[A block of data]
==============================

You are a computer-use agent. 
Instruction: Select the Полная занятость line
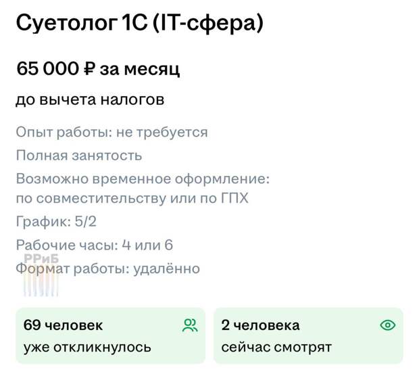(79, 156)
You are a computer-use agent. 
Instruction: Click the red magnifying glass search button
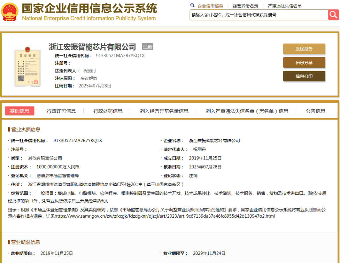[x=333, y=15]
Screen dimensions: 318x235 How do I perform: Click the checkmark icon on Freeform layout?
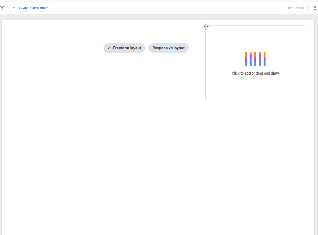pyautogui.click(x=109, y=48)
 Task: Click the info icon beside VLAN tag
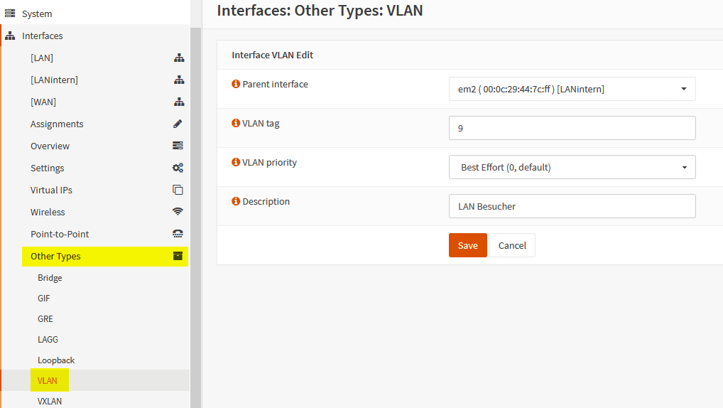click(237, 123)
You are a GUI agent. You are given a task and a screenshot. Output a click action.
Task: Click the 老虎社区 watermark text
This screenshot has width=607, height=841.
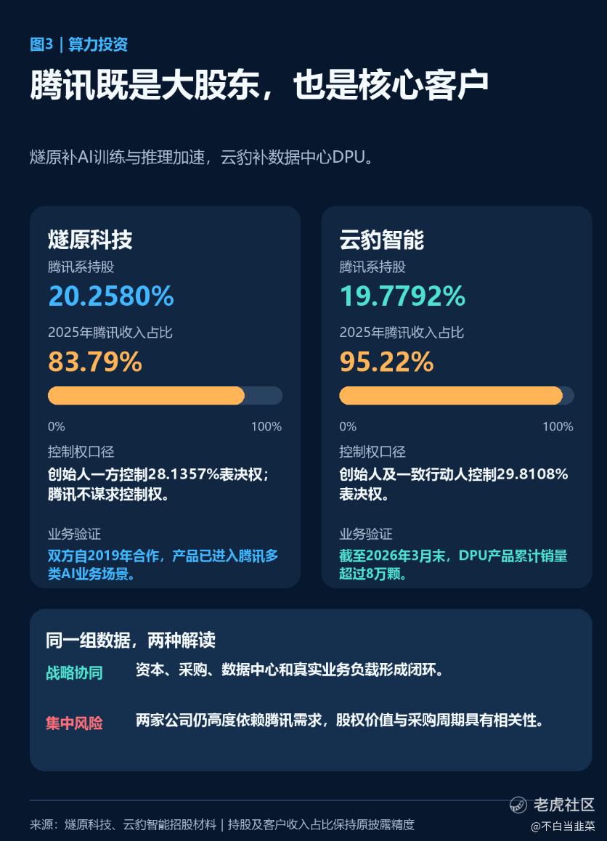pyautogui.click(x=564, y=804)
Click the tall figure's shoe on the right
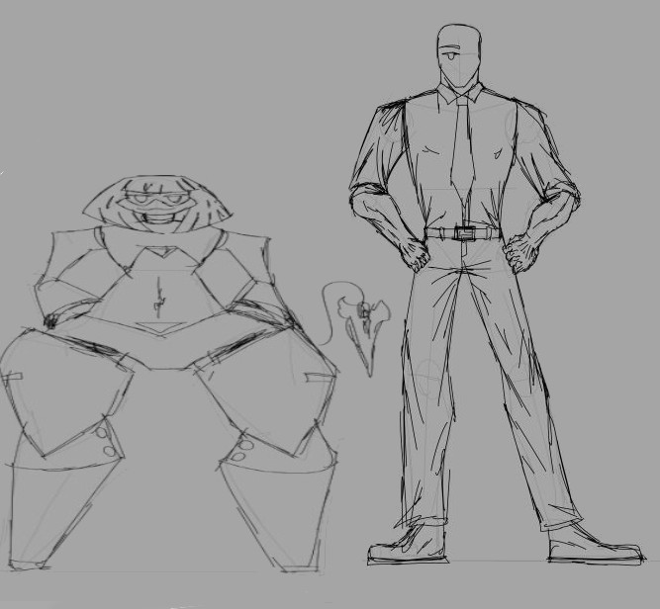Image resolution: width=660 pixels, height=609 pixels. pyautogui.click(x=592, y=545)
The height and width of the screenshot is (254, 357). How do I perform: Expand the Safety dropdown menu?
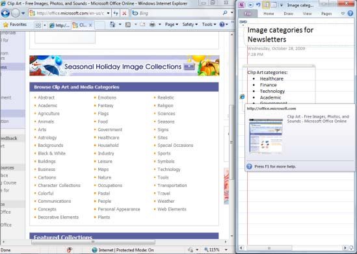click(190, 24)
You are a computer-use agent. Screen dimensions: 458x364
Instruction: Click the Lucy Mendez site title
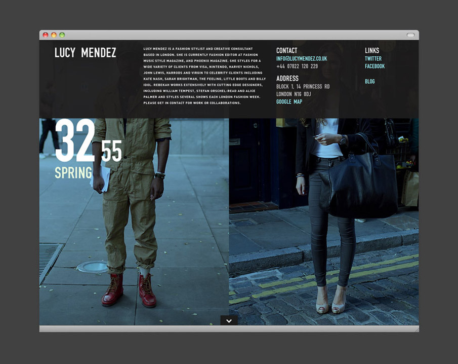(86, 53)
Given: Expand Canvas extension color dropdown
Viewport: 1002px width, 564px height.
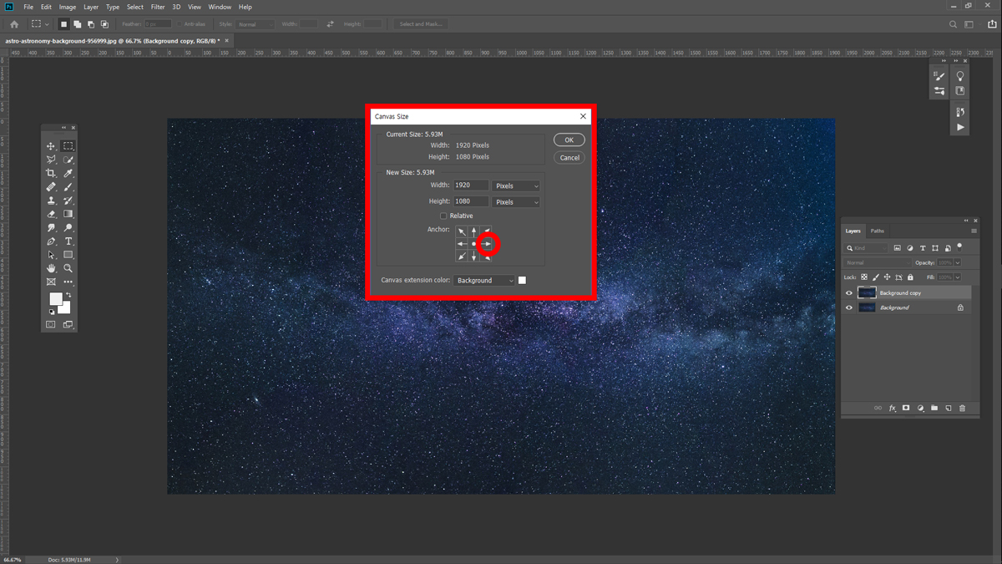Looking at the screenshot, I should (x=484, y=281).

==============================

WHAT IS NEEDED
Rewrite the listing above so that "computer-use agent" becomes "screen-control agent" wherever it occurs, keeping everything else the same and leaving out the pictures.

EXERCISE ANSWER
You are a screen-control agent. 
Instruction: Select the Полная занятость line
(79, 156)
You are a screen-control agent. 
Instruction: Click the red magnifying glass search button
[x=333, y=15]
Screen dimensions: 318x235 How do I perform: Click the checkmark icon on Freeform layout?
pyautogui.click(x=109, y=48)
 Task: Click the info icon beside VLAN tag
click(237, 123)
You are a GUI agent. You are given a task and a screenshot. Output a click action.
Task: Click the 老虎社区 watermark text
This screenshot has width=607, height=841.
pyautogui.click(x=564, y=804)
Click the tall figure's shoe on the right
Image resolution: width=660 pixels, height=609 pixels. pyautogui.click(x=592, y=545)
The height and width of the screenshot is (254, 357). How do I perform: Expand the Safety dropdown menu?
click(190, 24)
You are a screen-control agent. Screen dimensions: 458x364
Instruction: Click the Lucy Mendez site title
(86, 53)
Given: Expand Canvas extension color dropdown
Viewport: 1002px width, 564px height.
Looking at the screenshot, I should (x=484, y=281).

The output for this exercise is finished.